In a case pitting Wasco County, Oregon residents and a newspaper against the City of Dalles, Oregon, a court will decide whether a public interest exception in a state law will mandate the disclosure of potential trade secrets. After a reporter from The Oregonian inquired into Google’s water use, the City of Dalles (“Dalles”) filed a Complaint against both the reporter and the newspaper (the “Defendants”) seeking declaratory relief, requesting that the court declare Google’s water use a trade secret under Oregon’s Public Records Law, ORS 192.311 et seq, and the Oregon Uniform Trade Secrets Act, ORS 646.461 et seq. As described below, the issue is whether Google’s water use is a trade secret, and if so, if the public interest exception, which may permit public disclosure of trade secrets, applies.

According to the Complaint for Declaratory Relief filed last month, Google plans to build two new server farms in Dalles – a city in Wasco County, Oregon. To cool its data centers, Google needs water.
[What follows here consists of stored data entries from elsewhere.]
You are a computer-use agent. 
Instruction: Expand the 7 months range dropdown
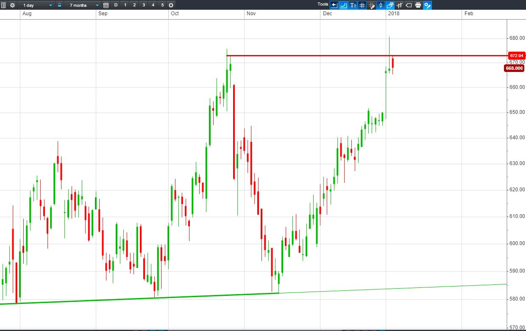(97, 5)
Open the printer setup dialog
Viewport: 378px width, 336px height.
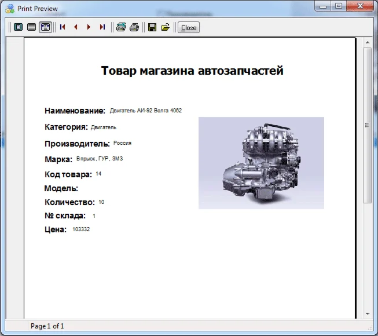[x=120, y=27]

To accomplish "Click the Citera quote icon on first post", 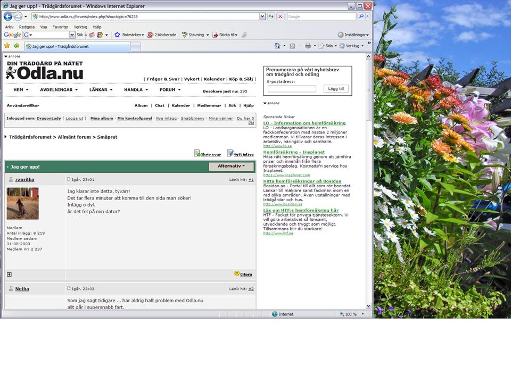I will 237,274.
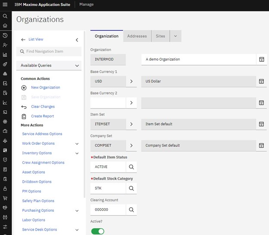
Task: Expand Work Order Options submenu
Action: pyautogui.click(x=77, y=143)
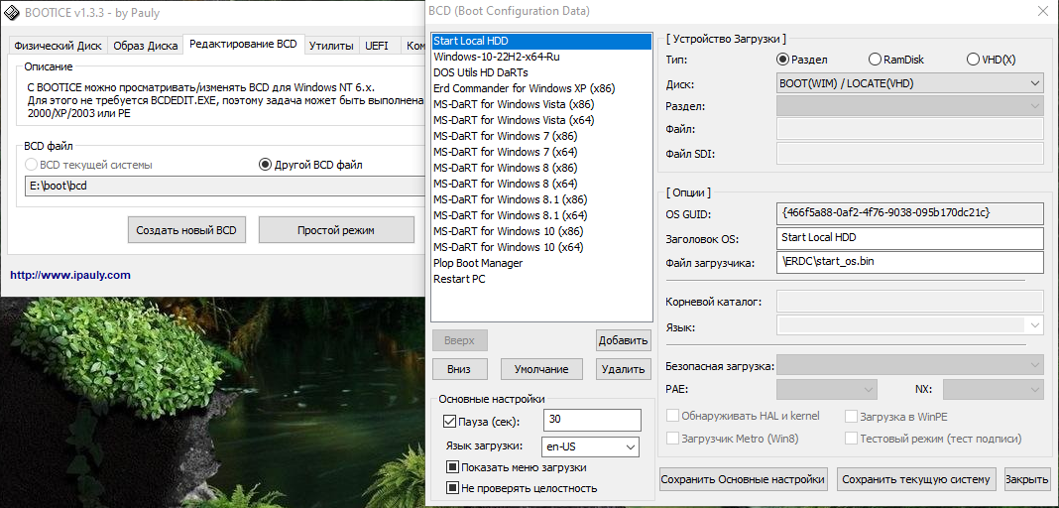Viewport: 1059px width, 508px height.
Task: Select the RamDisk device type
Action: (x=875, y=60)
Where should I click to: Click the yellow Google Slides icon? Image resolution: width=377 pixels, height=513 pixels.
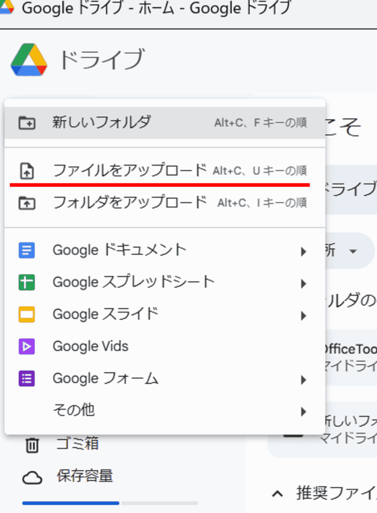tap(27, 315)
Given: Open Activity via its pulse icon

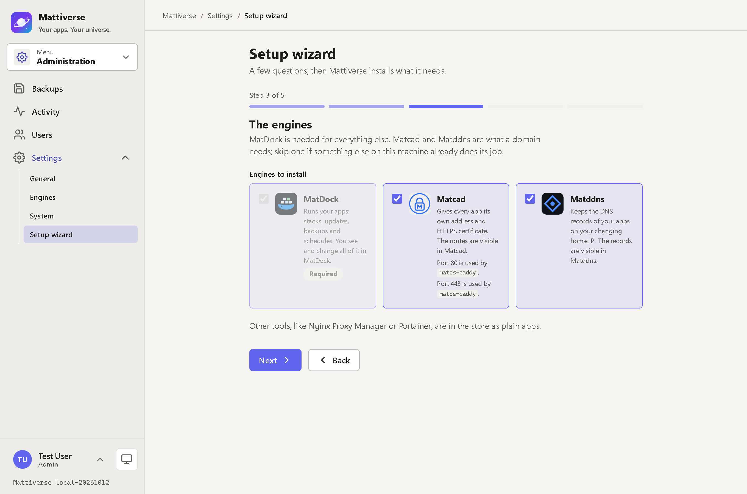Looking at the screenshot, I should pyautogui.click(x=19, y=112).
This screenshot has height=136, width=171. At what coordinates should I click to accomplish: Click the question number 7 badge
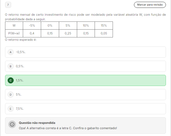point(8,5)
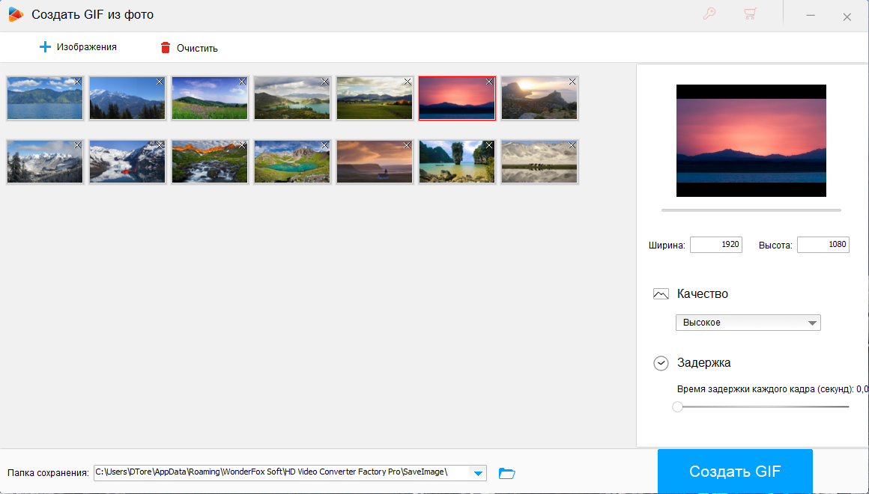
Task: Open the save path dropdown arrow
Action: [478, 473]
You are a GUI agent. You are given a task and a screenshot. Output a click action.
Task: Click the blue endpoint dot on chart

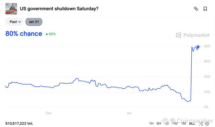tap(198, 47)
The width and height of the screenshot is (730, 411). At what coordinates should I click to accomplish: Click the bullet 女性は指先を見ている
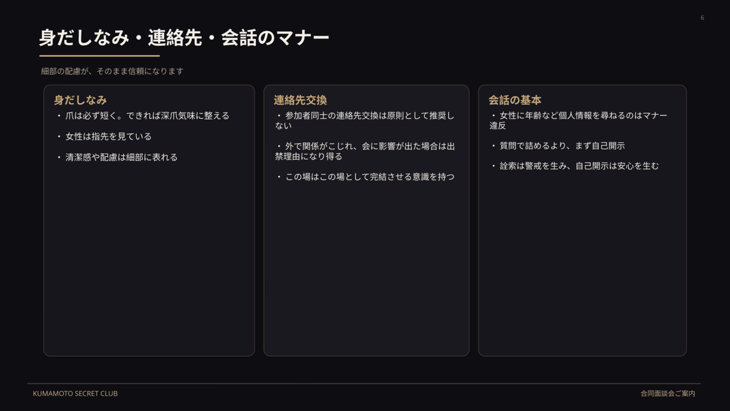coord(108,136)
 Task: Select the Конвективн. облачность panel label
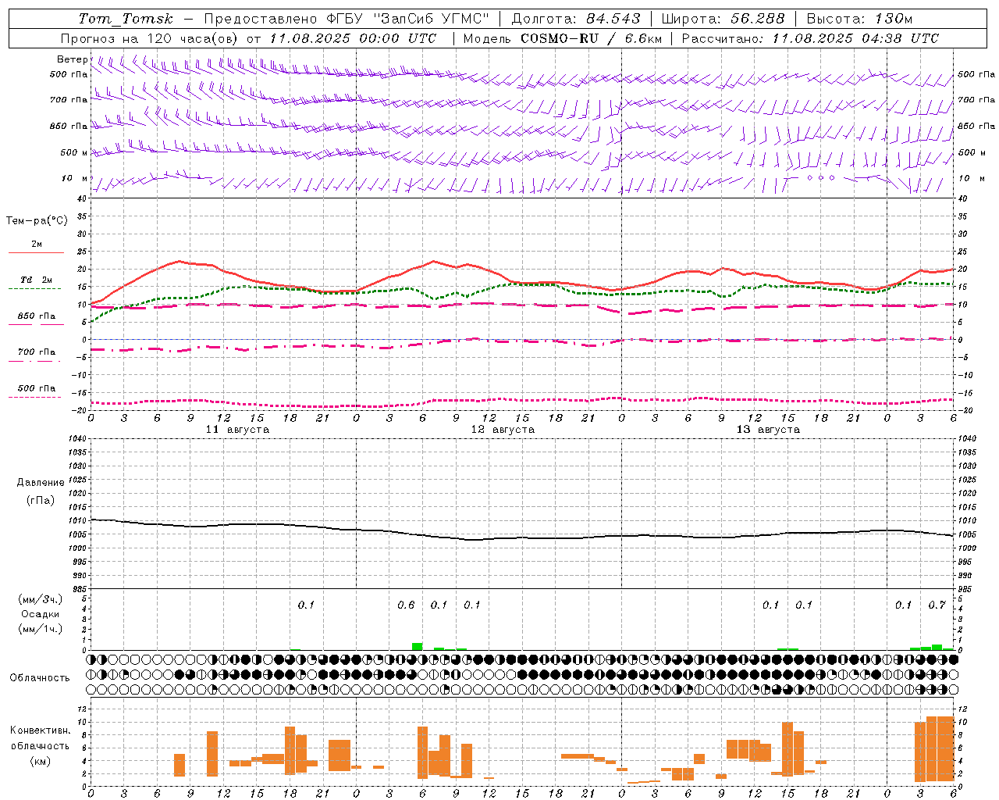coord(40,738)
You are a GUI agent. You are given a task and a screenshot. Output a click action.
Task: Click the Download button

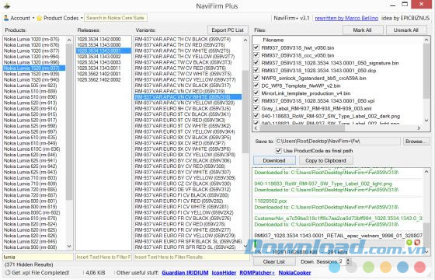pos(274,160)
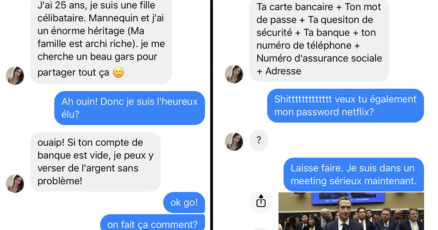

The Complaint notes that Defendants submitted a FOIA Request in late September of 2021, seeking information relating to Google’s water consumption for 2020. The Complaint further noted that on the same day, Dalles denied the FOIA Request under Oregon Public Records Law, ORS 192.311 et seq. The Defendants subsequently petitioned the Wasco County District Attorney for review of Dalles’ denial of the FOIA request (the District Attorney has authority to review public records for disclosure). Both parties submitted to the Wasco County District Attorney memoranda of law in support of their respective positions, which, along with the petition, are attached to the Complaint. The Wasco County District Attorney decided that “water use” is not a trade secret as defined under either Oregon Public Records Law or the Oregon Uniform Trade Secrets Act and ordered Dalles to disclose all responsive records. It did not address the public interest in the decision. Dalles refused to produce the water use information pursuant to the conditional exemption under ORS 192.345(2) – that the extent of Google’s water use is a trade secret and the public interest does not require disclosure – and instead, Dalles filed its Complaint seeking declaratory relief.

Under the Oregon Public Records Law, ORS 192.345(2), absent a public interest requiring disclosure, public records are conditionally exempt if they contain trade secrets. The Public Records Law defines “trade secrets” to include “any formula, plan, pattern, process, tool, mechanism, compound, procedure, production data, or compilation of information which is not patented, which is known only to certain individuals within an organization and which is used in a business it conducts, having actual or potential commercial value, and which gives its user an opportunity to obtain a business advantage over competitors who do not know or use it.” Though the Oregon Uniform Trade Secrets Act, ORS 646.461(4), defines “trade secrets” similarly, it does not include a public interest exception that would require disclosure if a party can prove that the disclosure benefits the public interest.

According to Dalles, the volume of water Google uses to cool its data centers satisfies the requirements for trade secret protection under both the Public Records Law and the Oregon Trade Secrets Act, and is thus exempt from disclosure. Dalles claims that the water usage is not patented; the usage is relevant to operating the data centers and is only known to few people; the data centers are competitive in the global market and disclosing water usage could deprive Google of the value of its investment and know-how.

In the petition submitted to the Wasco County District Attorney, the Defendants claim that (1) Google’s water use is not a trade secret because its consumption in other states has already been disclosed and (2) the public interest favors disclosure. In the petition to the Wasco County District Attorney, the Defendants set forth their public interest arguments, noting that (i) Google will pay $28.5 million to upgrade Dalles’ public water system and receive “substantial tax breaks”; (ii) the upgrade will include an expansion to the water supply to accommodate Google’s water consumption; and (iii) because the water is a public resource from Dalles’ groundwater aquifer, the public has a right to know how much water Google has consumed and intends to consume following the expansion. Whether Defendants will make the same arguments in response to the Complaint that they made in the petition to the Wasco County District Attorney is unclear.

The Oregon Circuit Court will be required to determine whether the volume of Google’s water use is a trade secret within the meaning of Oregon’s Uniform Trade Secrets Act and Public Records Law. If it is, the Court will have to balance the potential public interest in disclosure versus the private interest in maintaining the trade secret as confidential commercial information. Under the Public Records Law’s public interest exception, if the defendants can show the trade secrets are in the public interest, the trade secrets could be subject to public disclosure.

The case is City of Dalles v. Michael Rogoway, et. al, 21 CV 42306 (City of Wasco, Oregon Circuit Court).